> MATERIAL FOR THIS EXERCISE
┌──
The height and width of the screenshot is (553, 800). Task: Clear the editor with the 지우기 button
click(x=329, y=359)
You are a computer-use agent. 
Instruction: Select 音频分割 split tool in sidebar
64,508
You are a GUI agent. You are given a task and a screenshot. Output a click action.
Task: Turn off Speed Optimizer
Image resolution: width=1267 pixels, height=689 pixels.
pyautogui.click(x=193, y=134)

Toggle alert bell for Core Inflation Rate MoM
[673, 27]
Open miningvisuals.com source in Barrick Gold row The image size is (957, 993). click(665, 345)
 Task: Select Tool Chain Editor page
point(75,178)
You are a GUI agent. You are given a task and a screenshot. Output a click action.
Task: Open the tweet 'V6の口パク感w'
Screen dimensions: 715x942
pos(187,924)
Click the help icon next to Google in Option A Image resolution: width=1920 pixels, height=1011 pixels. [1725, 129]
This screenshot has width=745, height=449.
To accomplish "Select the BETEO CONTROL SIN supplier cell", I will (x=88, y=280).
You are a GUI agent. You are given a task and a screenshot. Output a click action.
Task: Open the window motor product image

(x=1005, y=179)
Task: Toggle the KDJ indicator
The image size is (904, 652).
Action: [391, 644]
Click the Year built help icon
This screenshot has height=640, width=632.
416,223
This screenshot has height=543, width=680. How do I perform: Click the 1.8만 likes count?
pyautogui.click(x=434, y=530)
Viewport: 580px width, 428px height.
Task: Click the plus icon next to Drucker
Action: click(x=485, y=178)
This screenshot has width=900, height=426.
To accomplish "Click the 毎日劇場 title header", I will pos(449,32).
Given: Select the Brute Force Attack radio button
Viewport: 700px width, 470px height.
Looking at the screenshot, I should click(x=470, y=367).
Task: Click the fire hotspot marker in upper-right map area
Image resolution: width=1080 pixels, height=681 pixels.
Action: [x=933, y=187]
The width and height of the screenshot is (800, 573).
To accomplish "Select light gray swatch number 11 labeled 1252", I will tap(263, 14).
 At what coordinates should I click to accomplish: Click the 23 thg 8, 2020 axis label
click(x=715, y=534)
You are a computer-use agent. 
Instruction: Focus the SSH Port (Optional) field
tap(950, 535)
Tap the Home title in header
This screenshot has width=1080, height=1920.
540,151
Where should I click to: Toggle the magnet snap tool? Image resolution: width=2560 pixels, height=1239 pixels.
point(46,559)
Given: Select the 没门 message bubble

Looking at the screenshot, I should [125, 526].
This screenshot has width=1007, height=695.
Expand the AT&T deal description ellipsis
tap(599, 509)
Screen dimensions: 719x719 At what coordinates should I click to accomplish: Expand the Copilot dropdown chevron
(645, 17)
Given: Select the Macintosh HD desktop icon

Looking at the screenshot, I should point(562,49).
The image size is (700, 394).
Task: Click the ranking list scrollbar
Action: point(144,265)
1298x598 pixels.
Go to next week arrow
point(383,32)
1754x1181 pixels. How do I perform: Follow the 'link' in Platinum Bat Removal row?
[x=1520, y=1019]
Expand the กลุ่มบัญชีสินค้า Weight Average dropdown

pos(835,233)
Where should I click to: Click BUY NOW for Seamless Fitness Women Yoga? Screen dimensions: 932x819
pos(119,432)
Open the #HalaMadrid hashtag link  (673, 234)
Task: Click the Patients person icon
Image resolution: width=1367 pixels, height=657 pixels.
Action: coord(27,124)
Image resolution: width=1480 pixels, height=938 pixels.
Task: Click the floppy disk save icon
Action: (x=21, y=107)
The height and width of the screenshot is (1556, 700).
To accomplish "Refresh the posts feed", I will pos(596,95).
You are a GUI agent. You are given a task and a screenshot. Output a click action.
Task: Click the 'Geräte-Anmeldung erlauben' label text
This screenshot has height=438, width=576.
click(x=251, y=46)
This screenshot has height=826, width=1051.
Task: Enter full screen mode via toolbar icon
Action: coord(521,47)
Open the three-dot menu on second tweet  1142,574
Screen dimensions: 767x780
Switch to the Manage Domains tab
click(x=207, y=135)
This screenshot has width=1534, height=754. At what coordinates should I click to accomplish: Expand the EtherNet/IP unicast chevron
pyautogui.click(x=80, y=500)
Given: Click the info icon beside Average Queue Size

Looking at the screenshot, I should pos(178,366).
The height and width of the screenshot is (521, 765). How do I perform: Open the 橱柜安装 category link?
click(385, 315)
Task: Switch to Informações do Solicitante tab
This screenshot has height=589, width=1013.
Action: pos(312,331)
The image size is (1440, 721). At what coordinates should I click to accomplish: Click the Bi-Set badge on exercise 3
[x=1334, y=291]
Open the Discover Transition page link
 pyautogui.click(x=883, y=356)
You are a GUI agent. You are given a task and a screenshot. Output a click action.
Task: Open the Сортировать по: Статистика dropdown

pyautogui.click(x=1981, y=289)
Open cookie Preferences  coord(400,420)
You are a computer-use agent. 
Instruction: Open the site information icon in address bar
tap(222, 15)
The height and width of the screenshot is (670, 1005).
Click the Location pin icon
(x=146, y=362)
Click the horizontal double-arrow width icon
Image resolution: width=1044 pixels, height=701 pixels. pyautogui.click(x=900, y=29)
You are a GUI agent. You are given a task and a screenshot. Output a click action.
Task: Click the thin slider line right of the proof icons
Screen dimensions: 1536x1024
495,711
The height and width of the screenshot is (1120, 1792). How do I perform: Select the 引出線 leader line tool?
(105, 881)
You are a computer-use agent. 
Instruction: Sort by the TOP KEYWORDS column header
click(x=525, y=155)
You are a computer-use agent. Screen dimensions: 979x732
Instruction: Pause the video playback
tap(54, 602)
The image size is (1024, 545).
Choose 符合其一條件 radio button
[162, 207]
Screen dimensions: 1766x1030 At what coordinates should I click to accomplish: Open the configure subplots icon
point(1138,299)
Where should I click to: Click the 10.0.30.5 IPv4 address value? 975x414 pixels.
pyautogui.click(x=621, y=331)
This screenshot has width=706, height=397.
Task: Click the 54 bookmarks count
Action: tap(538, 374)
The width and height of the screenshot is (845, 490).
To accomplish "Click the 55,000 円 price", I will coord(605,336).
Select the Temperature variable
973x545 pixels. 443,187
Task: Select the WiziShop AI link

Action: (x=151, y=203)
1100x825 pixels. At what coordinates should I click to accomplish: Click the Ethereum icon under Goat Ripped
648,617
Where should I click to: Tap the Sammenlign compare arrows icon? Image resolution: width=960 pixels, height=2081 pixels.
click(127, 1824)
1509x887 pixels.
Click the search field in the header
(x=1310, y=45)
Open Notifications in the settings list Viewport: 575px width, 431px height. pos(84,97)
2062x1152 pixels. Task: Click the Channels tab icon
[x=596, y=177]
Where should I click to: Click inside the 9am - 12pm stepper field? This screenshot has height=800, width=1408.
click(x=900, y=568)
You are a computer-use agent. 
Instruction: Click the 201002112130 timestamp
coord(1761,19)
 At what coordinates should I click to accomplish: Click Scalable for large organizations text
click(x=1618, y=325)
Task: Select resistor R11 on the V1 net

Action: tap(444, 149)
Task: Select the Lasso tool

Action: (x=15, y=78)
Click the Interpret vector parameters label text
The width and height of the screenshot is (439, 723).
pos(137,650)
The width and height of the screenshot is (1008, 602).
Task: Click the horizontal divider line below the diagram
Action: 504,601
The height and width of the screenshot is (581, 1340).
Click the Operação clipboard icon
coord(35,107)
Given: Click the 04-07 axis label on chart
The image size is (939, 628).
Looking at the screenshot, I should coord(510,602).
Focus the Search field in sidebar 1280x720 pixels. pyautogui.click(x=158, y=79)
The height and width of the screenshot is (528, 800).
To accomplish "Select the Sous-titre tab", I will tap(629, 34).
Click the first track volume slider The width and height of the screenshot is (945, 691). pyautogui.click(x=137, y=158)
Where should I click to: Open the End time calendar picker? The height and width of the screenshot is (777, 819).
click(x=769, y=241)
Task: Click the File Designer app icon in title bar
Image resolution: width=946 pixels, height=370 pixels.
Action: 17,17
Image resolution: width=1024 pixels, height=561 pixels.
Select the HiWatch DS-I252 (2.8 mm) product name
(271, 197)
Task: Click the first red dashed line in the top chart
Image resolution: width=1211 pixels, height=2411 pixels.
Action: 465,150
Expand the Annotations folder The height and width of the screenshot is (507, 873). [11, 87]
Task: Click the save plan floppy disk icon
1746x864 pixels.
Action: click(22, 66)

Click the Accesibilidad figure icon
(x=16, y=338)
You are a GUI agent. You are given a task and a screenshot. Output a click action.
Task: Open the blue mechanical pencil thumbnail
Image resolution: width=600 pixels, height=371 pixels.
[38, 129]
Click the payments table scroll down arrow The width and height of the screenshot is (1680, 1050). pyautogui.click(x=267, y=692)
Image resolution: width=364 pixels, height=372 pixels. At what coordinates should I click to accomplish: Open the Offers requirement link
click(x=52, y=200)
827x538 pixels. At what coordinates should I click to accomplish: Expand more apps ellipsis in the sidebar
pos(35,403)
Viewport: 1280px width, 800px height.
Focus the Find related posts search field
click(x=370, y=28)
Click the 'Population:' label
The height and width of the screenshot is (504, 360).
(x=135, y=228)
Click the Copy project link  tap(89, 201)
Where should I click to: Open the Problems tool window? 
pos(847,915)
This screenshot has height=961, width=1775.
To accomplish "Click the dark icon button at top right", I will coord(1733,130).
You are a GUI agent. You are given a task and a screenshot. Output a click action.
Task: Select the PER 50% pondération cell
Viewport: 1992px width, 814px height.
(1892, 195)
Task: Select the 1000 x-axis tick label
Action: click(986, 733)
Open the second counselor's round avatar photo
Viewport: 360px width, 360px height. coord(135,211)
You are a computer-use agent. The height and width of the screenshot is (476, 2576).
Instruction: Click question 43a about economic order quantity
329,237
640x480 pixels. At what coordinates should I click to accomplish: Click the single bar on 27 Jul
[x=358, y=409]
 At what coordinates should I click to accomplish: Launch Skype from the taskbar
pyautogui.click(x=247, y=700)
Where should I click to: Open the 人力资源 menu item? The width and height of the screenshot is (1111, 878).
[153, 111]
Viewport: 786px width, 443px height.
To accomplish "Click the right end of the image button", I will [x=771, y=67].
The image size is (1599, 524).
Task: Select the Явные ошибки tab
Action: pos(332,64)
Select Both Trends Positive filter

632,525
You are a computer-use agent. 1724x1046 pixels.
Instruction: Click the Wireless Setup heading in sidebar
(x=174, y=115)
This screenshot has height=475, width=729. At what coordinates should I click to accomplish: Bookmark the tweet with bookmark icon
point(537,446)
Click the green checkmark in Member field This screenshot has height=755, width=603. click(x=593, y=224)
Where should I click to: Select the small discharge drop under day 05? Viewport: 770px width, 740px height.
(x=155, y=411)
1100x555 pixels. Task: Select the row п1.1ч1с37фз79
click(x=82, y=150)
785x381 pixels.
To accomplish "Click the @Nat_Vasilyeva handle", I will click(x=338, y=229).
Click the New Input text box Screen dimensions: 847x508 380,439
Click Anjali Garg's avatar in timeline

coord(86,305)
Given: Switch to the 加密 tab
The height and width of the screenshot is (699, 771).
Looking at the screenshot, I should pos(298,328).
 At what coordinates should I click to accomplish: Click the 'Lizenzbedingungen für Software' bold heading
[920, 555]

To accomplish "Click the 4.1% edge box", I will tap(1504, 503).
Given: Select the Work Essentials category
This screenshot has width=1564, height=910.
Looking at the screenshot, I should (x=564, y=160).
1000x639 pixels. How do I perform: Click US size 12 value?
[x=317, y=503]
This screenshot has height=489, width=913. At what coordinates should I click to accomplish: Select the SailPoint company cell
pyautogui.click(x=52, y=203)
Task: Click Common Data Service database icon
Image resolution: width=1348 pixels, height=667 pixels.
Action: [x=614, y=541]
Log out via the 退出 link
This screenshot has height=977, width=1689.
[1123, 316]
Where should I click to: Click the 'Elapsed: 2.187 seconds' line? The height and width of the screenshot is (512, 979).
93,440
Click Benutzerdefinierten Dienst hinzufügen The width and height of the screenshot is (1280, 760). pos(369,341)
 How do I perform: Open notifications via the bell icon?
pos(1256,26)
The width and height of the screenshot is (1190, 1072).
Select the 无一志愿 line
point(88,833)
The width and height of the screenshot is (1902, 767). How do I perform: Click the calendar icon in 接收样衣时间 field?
└──
> WHAT IS BEING ASKED
Retype the entries exactly from the first line, stopping after the line with "Task: Turn off Speed Optimizer".

> ANSWER
The height and width of the screenshot is (553, 800). Task: Clear the editor with the 지우기 button
click(x=329, y=359)
You are a computer-use agent. 
Instruction: Select 音频分割 split tool in sidebar
64,508
You are a GUI agent. You are given a task and a screenshot. Output a click action.
Task: Turn off Speed Optimizer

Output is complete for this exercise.